**Page extract**
<<<<
# Critique of horse I am trying to sell



## aggiegirl14 (Dec 22, 2011)

Meet Kiddin Fancy Dee, aka Fancy. She will be 6 in March and I have been trying to sell her for about a year now :-/ I was hoping to get some critiques on her and see if maybe I was asking too much, or if she had any obvious flaws. The video is from when I came home from my first year of college and she hadn't been ridden (nor had I) in about 6 months! 

She is APHA registered, not spooky, very smart (almost too much for her own good!), flashily (<--?) colored being that she is a light roan (hard to see in picture), trailers, stands for farrier, etc.. I guess she would be considered green broke, but she has been successfully ridden on the road and even competed as a 2y/o in the Futurity class at the Texas State 4H Horse Show. She does have a bit of an attitude and can be disrespectful at times. I am asking $1750, but am open to negotiations because I realize this is a high price for a fairly inexperienced horse.


----------



## aggiegirl14 (Dec 22, 2011)

This might belong in the confo thread?


----------



## SorrelHorse (Apr 9, 2009)

I don't think I would pay that much for her. I am seeing a horse with minimal training (From the video, it looks like all she knows is circles) and particularly to the left I see her dumping on her forehand. I also see her bracing against you on the stop and backup, which would get better with a lot of suppling and flexion.
>>>>
**Listing**
<<<<
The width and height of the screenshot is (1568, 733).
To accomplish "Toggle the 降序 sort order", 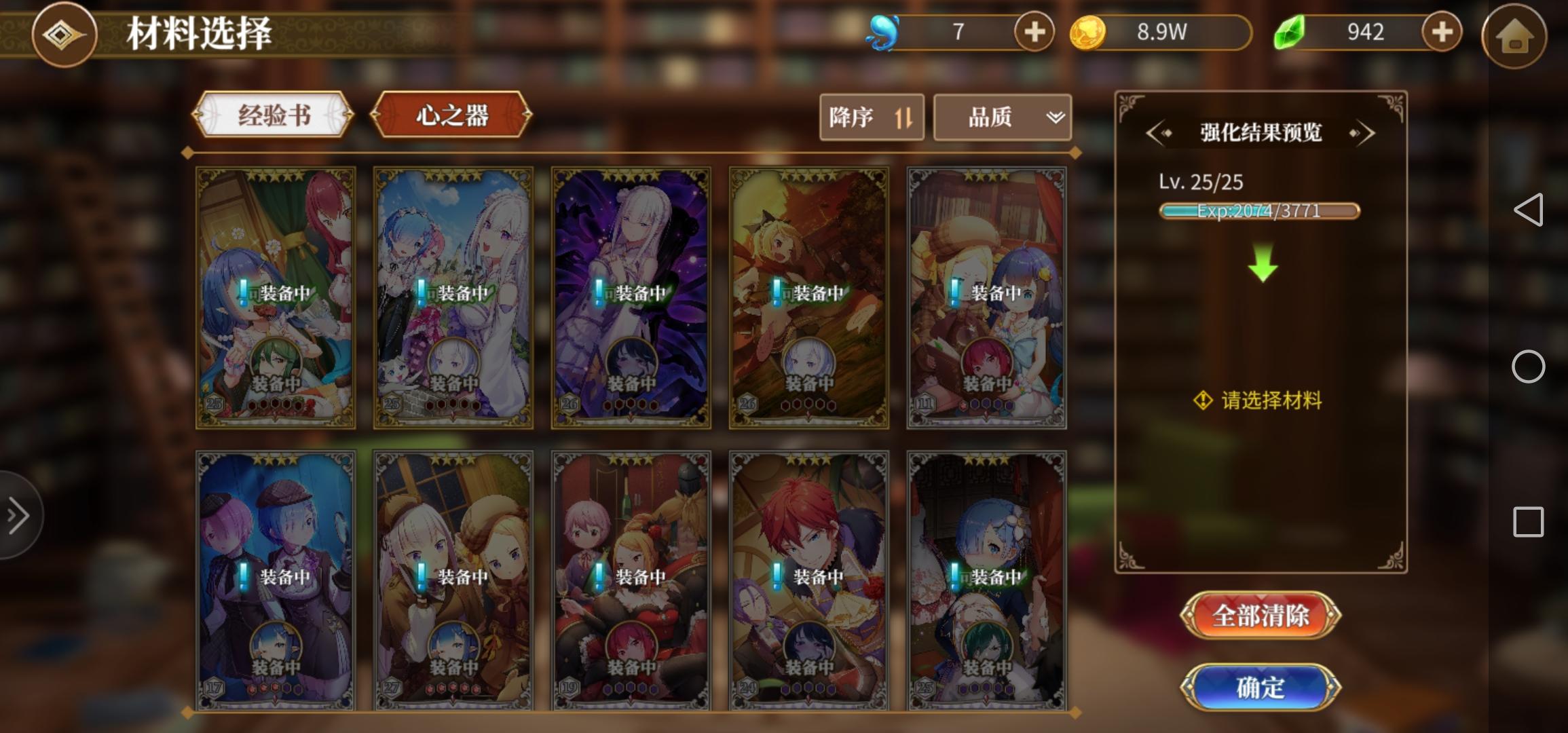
>>>>
<<<<
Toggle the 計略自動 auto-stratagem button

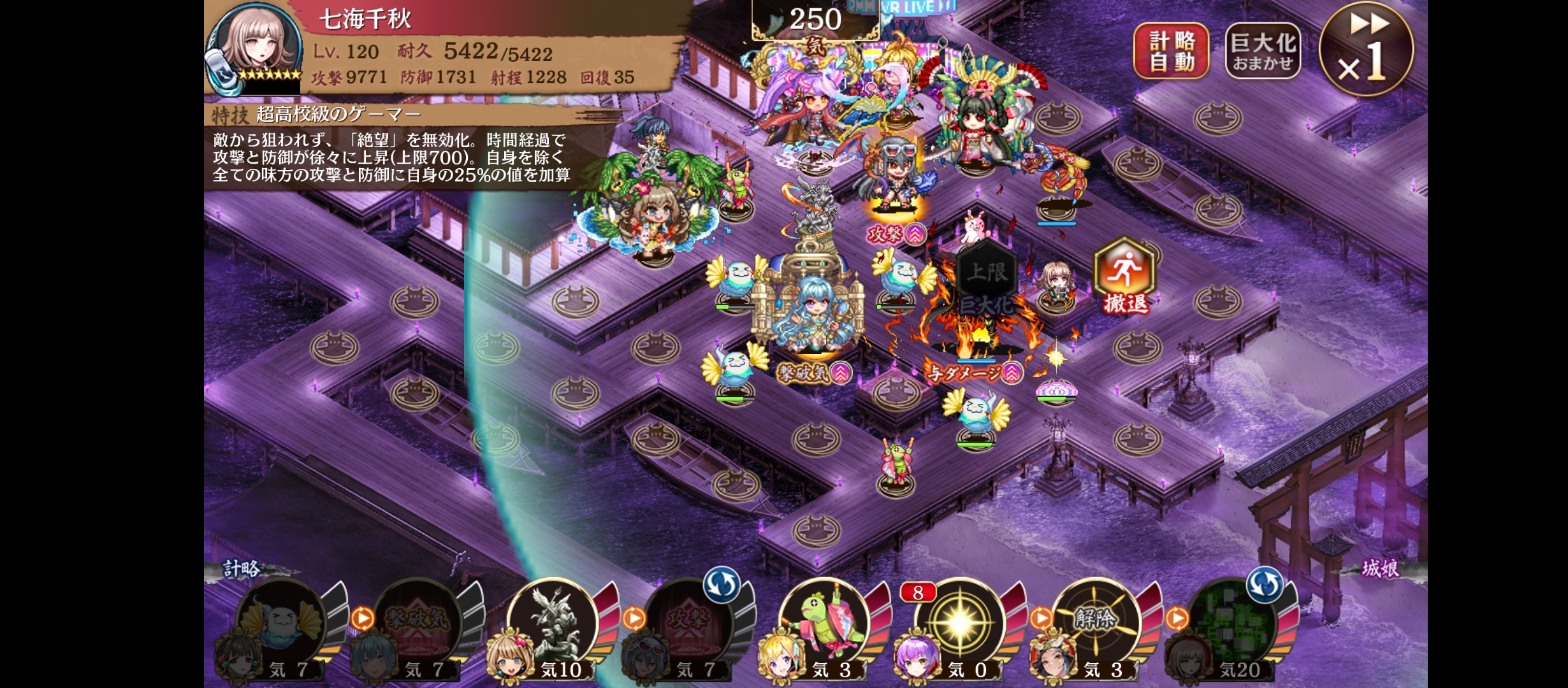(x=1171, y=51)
>>>>
**Goal of the exercise**
Pick up the forum thread critiquing the horse offered for sale after its final sentence and continue writing it.

**The output**
Also I would be very interested to see all four conformation photos, and a closeup of the front legs. I have eyesight issues and the zoom on my laptop doesn't work for some odd reason, but I see something not quite right there. Long fetlocks maybe, or long toes? Does anyone else see it? I generally try to avoid conformation critique because of my bad eyes, but I'm interested to see what a more experienced conformation critiquer has to say.


----------



## aggiegirl14 (Dec 22, 2011)

Thank you for the reply. Like I said, that video was after not being ridden for 6 months haha but yes, she has had minimal training. Mostly that's because the only place I have to work with at my house is that round pen :-/ (which could explain why she is so much on the forehand?) I made a post about this in the tack thread, the reason she is bracing against me is her sensitive mouth. It gets sunburned and chapped really bad and even that O-ringed snaffle makes the corners of her mouth bleed sometimes. I'm not sure if it hurts her when I pull back, or if she is just being stubborn. My question in the tack thread was if a bosal might work better for her... Would you happen to know? 

About the legs, I think her hooves are just a little too grown out in this picture. Could that be it? I've also always thought her pasterns are a little too straight and possibly long. I only have a shot of the other side and some random ones:


















I actually found these more recent ones on my computer:


----------



## redape49 (Jul 29, 2011)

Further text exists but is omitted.